The heart-box of Richard Cœur de Lion is mentioned in another place. There is a heart casket in the British Museum, circular and much like a flower-pot; on the lid is the device of a spear-head within a garter, and engraved outside is this inscription:—“Here lith the Harte of Sir Henrye Sydney. Anno Domini 1586.”
A fine coffin ([Fig. 25]) is represented in the lead group of the entombment at Moissac in France. This is 15th century work.
§ VIII. OF FONTS.
England is extremely rich in the possession of early fonts in lead; these are for the most part alike in being of the twelfth or early thirteenth century. Nearly all of them agree in being circular and have other similarities which with many repetitions in their design would seem to relate them to one family. As in Sussex there are in the neighbouring villages of Edburton and Piecombe two fonts substantially alike, and in Gloucestershire another pair, with others that have close resemblances; they have been claimed for local manufacture, yet a strong case could be made out for most of them coming from one common centre. As, further, there are several specimens in Normandy entirely parallel, the question arises whether the type arose here or there, for there can be no doubt as to one set being indebted to the other. As England was so especially a lead producing and exporting country, and as such a number of these fonts remain with us broadly scattered over the country, while there are but comparatively few in France, and those mostly in Normandy, this, with the local coincidences pointed out, would seem to give us the best claim.
Fig. 26.—Vessel, Lewes Museum.
There is in the Lewes Museum a lead cistern-like object of Saxon work, which is represented in [Fig. 26]. It is about 14 inches long and 8 inches high, the sides are decorated with triangles of interlacing patterns cast with the lead. It has two handles of iron; but as it would be much too heavy for a movable vessel, and as the small foreign lead font in Kensington Museum has handles also, it is probably a font. The cross in the decoration would go to confirm this.
Some of the fonts of Norman date it cannot be doubted were made in England. But unless we would claim the two figured by Viollet-le-Duc and that at St. Evrault-le-Montford which is similar to ours at Brookland described below, we can hardly claim to have made all our own. Possibly examples were brought here, as was the case with several black stone fonts in England.

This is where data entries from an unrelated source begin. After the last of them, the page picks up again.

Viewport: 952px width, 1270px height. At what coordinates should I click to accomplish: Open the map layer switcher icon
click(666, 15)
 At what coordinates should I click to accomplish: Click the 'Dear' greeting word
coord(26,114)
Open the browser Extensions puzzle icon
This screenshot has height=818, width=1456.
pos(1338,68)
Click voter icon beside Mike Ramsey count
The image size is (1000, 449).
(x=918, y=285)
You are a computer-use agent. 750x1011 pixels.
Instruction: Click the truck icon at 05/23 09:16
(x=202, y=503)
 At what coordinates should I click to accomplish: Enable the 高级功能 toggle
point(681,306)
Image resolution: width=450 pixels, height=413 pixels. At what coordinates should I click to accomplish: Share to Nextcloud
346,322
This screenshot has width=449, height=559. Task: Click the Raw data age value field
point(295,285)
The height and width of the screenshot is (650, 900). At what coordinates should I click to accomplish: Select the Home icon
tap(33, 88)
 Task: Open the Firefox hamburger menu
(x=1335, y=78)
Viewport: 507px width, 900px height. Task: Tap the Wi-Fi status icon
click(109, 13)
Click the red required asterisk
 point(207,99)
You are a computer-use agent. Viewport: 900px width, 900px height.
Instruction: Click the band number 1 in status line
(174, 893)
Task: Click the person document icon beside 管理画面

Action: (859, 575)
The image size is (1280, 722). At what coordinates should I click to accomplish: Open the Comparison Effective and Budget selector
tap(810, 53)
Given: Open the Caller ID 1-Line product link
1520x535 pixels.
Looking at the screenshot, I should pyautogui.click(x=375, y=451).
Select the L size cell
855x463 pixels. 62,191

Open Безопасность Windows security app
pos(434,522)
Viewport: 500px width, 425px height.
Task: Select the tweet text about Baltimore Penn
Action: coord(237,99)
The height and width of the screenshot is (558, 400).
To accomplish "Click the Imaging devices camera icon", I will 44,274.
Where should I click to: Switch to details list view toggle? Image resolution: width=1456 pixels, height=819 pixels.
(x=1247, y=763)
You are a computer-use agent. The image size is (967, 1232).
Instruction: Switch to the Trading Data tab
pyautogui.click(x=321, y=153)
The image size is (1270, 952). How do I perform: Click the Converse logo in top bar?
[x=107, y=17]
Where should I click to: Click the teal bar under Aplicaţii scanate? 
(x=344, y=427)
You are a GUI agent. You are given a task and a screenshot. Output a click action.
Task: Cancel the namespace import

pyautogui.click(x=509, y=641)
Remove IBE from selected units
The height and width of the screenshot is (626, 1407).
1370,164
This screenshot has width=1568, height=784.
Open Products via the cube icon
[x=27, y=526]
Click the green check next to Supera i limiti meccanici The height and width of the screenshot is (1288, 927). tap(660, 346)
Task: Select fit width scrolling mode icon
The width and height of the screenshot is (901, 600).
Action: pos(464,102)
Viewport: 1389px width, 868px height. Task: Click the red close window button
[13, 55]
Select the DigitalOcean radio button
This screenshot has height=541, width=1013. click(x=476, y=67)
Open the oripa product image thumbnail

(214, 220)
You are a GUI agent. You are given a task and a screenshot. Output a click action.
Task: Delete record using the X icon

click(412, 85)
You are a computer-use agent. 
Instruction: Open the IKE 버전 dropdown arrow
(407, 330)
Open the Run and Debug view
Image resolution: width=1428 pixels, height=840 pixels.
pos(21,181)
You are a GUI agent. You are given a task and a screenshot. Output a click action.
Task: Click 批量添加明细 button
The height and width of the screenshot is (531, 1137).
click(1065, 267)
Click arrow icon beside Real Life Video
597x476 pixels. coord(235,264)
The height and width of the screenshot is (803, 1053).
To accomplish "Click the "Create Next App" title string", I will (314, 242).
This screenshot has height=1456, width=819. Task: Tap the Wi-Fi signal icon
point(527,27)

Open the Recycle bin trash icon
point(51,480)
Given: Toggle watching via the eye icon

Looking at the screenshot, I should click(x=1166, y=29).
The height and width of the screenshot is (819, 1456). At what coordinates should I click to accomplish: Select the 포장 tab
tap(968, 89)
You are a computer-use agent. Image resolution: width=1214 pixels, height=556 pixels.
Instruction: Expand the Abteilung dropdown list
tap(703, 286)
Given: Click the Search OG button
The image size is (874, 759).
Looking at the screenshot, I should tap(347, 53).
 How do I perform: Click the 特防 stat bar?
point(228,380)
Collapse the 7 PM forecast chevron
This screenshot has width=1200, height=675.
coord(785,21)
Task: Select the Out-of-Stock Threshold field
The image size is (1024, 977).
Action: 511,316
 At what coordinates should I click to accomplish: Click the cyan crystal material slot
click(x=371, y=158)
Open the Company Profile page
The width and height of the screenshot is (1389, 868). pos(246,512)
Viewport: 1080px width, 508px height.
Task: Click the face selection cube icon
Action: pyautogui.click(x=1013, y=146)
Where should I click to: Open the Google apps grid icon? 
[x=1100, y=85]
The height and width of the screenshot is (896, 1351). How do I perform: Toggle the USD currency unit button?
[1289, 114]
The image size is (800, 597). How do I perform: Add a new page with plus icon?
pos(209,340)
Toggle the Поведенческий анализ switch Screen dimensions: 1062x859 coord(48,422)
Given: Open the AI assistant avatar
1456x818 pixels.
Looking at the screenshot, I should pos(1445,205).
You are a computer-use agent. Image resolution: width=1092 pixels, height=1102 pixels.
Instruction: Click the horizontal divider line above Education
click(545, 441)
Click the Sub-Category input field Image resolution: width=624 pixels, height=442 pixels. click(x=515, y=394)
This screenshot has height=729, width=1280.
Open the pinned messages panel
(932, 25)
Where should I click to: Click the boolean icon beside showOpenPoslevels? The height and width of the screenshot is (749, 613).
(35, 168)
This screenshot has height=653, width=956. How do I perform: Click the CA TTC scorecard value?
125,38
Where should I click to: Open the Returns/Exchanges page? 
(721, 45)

Some of these lead fonts (that at Wareham for instance) appear to have been cast in one piece. But for the most part they are small low cylinders cast flat in sheet with the ornaments repeated usually more than once in the sand mould; the casting was then bent round and soldered. In one case, where it is not joined so as to form a cylinder, but with the sides spreading to the top, the band of ornamentation which was straight on the sheet runs up as it approaches the joint in a most amusing way. The patterns consist of delicate scroll-work, arcades and boldly modelled figures 10 or 12 inches high; a moulding strengthens the upper and lower edges. They stand on stone pedestals.